The ink was barely dry on the Supreme Court’s Voting Rights Act ruling when the scramble began. Within 48 hours of the 6-3 decision limiting the law’s power to protect minority voters, the Republican governors of Alabama and Tennessee had called their legislatures into special sessions to redraw congressional maps.
Florida had already moved within the hour of the ruling. Now two more states were following. The redistricting war the Supreme Court made possible on Wednesday is moving faster than almost anyone expected.
What Alabama Is Doing
Alabama currently sends five Republicans and two Democrats to Congress. The two Democratic seats exist because federal courts repeatedly ordered Alabama to draw a second majority-Black district after the state refused to comply with earlier Voting Rights Act requirements.
Wednesday’s ruling changed the legal landscape entirely. Governor Kay Ivey called the special session Friday, saying she wanted Alabama prepared to use its previously drawn congressional map if the courts allow it. That map has one majority-Black district instead of two. “By calling the Legislature into a special session, I am ensuring Alabama is prepared should the courts act quickly enough to allow Alabama’s previously drawn congressional and state Senate maps to be used during this election cycle,” Ivey said.
Alabama’s primaries are scheduled for May 19. The window to act is narrow. But Republicans are moving anyway.
What Tennessee Is Doing
Tennessee has one Democrat left in its congressional delegation: Representative Steve Cohen, whose Memphis-area seat was drawn to represent a majority-Black district. Governor Bill Lee called a special session Friday with Cohen’s seat squarely in the crosshairs.

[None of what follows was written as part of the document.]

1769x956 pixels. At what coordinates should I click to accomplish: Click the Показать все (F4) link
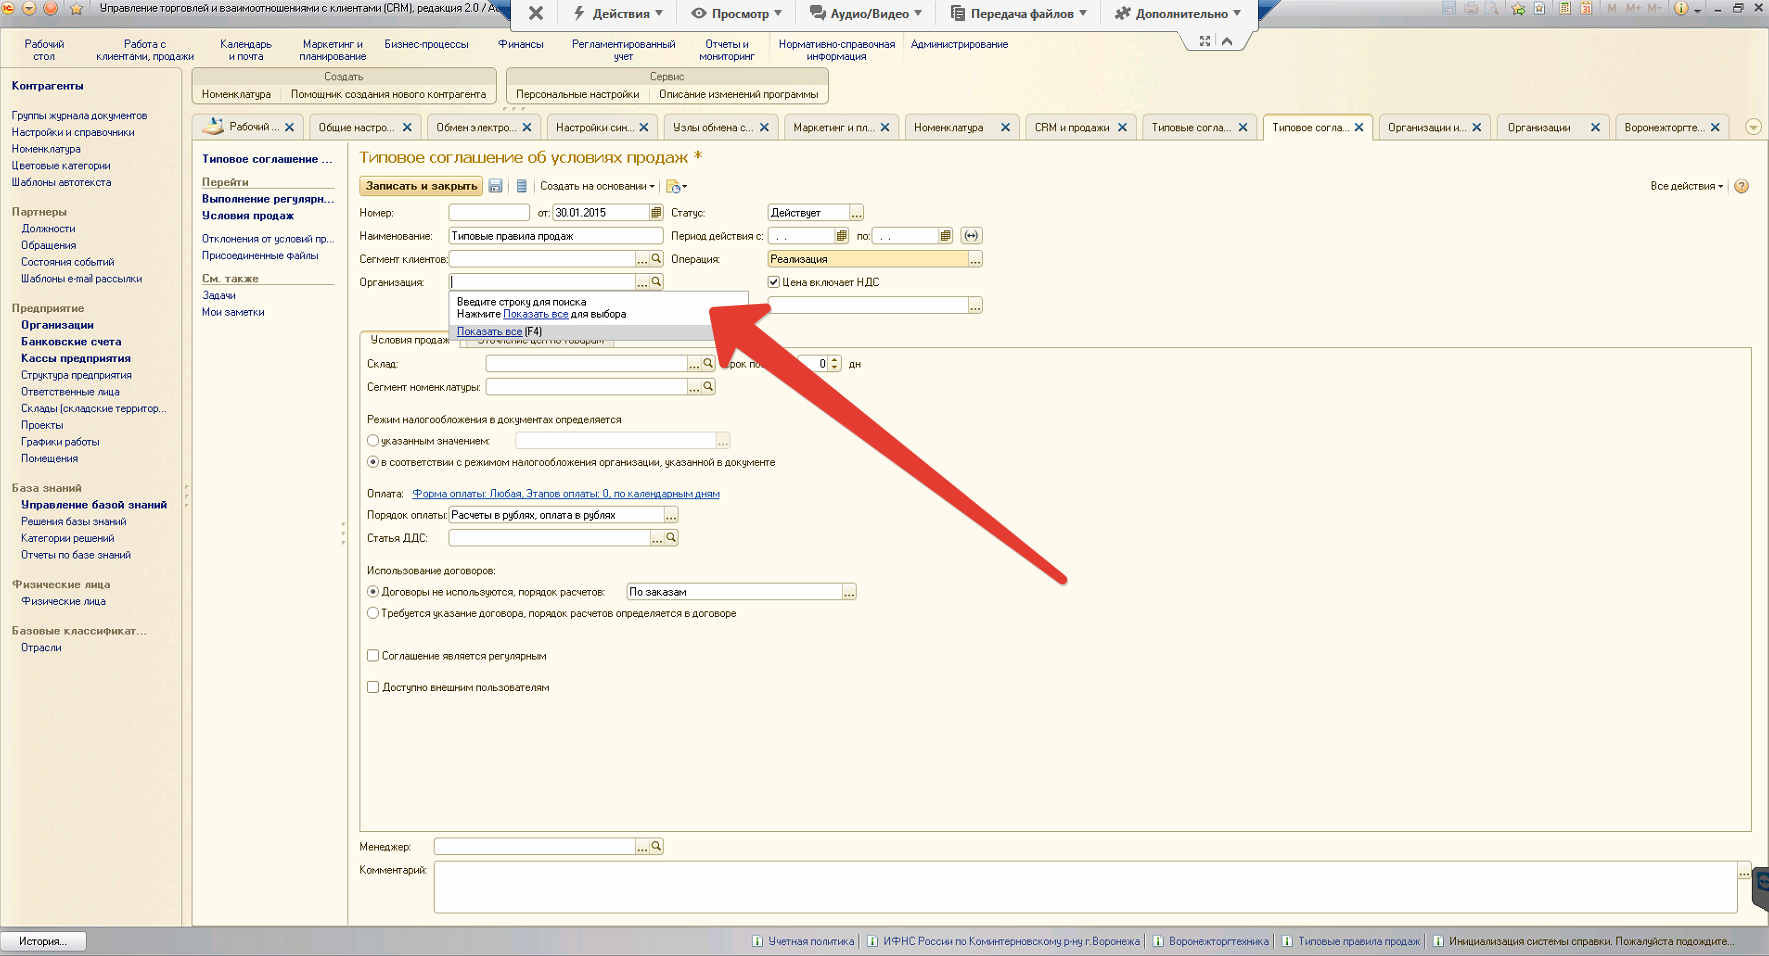489,332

“We owe it to Tennesseans to ensure our congressional districts accurately reflect the will of Tennessee voters,” Lee said. What he did not say is that Tennessee voters who are Black have consistently elected Cohen, and that the entire purpose of the special session is to redraw the district in a way that makes his seat noncompetitive or eliminates it entirely.
The Broader Scramble
Alabama and Tennessee are not alone. Georgia Governor Brian Kemp said his state would not redraw maps before November but confirmed he expects new maps before the 2028 elections. Pressure is building in South Carolina as well. Ohio, where tribal populations had forced the creation of VRA-protected districts, is also being watched.
The Hill reported that the ruling has set off “redistricting chaos” across multiple states, with Republicans in each assessing how quickly they can move and what legal risk remains under the new standard. The answer to the legal risk question, based on Wednesday’s ruling, is: significantly less than before.
The House Majority Math
Before Wednesday’s ruling, Democrats appeared to be ahead in the national redistricting fight. California’s maps added five Democratic-leaning seats. Virginia’s April 21 vote added four more. A court-ordered change in Utah added one. That was ten Democratic gains.
Florida’s new map, passed within the hour of the ruling, erased four of those gains. Alabama’s potential map could cost Democrats one more seat. Tennessee’s map could eliminate Cohen’s seat entirely. Georgia, South Carolina, and others could follow before November or before 2028.
The redistricting war that Republicans started — and that Democrats appeared to be winning two weeks ago — has shifted dramatically in the span of 72 hours.
What Comes Next
Legal challenges are already being filed. Civil rights groups have moved quickly in both Alabama and Tennessee to contest the special sessions and any maps that emerge from them. Whether those challenges succeed now depends on courts interpreting Wednesday’s ruling, a ruling written to make exactly these kinds of challenges harder to win.
The 1965 Voting Rights Act was designed to prevent states from drawing maps that dilute the political power of minority voters. Wednesday’s ruling did not erase it. What it did was remove the legal teeth that had stopped Alabama from defying it for years.
Alabama is now calling a special session. Tennessee is following. The law that was supposed to prevent this is still on the books. The mechanism that enforced it is not.